I am pleased to report that our banks are in good shape.
Their balance sheets are strong, their operations are profitable, and they are very liquid. The graph shows that our banks remain well-capitalized and highly liquid.
The chart on the left, the brown bar, refers to international standards for capital adequacy. The dark purple bar refers to the banks' actual capital adequacy.
As you can see, the actual capital that banks hold exceeds-very significantly-[the] international standards for capital. The chart on the right shows the liquidity coverage of our banks.
The brown bar is the international standard for liquidity. The actual liquidity held by our banks is much higher, as shown by the dark blue bar. These conditions show that our banks are still in a good position to support growth.
I am also pleased to report that more Filipinos continue to join the formal financial system. The chart on the left shows that the share of digital payments in total transactions has reached 52.8 percent, surpassing our target of 50 percent under the Digital Payments Transformation Roadmap for 2018 to 2023.
The chart on the right shows that account ownership among Filipino adults almost doubled to 56 percent in 2021 from 29 percent in 2019. This significant increase was driven by the pandemic-induced shift to digital financial services, particularly e-money account ownership, which was 8 percent in 2019 and is now 36 percent.
Let me now turn to external inflows. The external sector is a picture of resilience. We have sufficient inflows to maintain an ample level of international reserves, which are our defense against external shocks.
The biggest inflows are from remittances. That is shown on the chart on the left and then business process outsourcing, which is the chart in the middle. As you can see, they are increasing.

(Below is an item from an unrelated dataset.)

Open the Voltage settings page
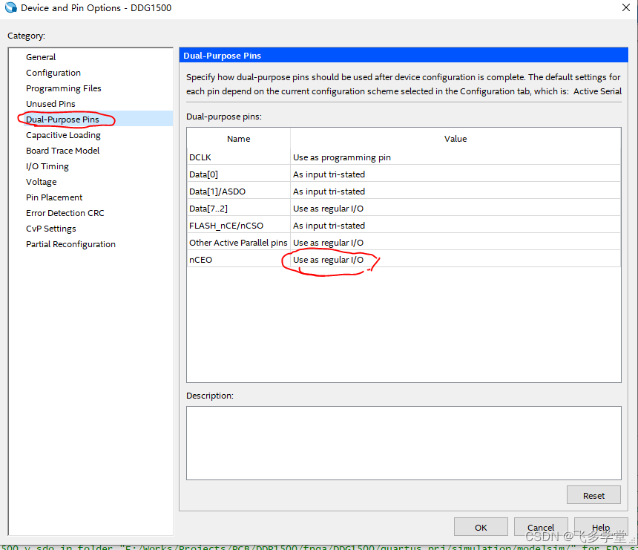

In contrast, while we continue to record net foreign direct investment inflows, these have weakened in the recent past.
Nonetheless, we expect our inflows to rise even further next year and continue to contribute to building up our reserves. This chart shows the level of our international reserves. It averaged 101 billion US (United States) dollars in last five years. We expect that it will reach 104 billion this year. These reserves are more than ample to defend the country against external shocks.
Assumptions
Having presented the macroeconomic backdrop, here are the assumptions behind the proposed national budget for fiscal year 2025. We assume, based on our forecasts, that headline inflation will remain within our target range of between 2 percent to 4 percent for both 2024 and 2025.
We assume that the price of Dubai crude oil will be within 65 to 85 [US] dollars per barrel based on Dubai crude oil futures prices. We assume that the exchange rate of the peso will be within 55 and 58 pesos against the US dollar. We also assume that the one-year T-bill (Treasury bill) rate will be between 4.5 percent and 5.5 percent.
The 6-month SOFR (secured overnight financing rate), which is the global benchmark short rate in US dollars, is assumed to be between 3.5 percent and 4.5 percent.
Finally, we assume our exports will grow by 6 percent and our imports by 5 percent as global demand recovers and as international trade normalizes.
Let me end by saying that the BSP will continue to support policies that promote price stability, financial stability, and an efficient payments and settlement system, which we think are essential for sustainable and inclusive growth. Thank you very much.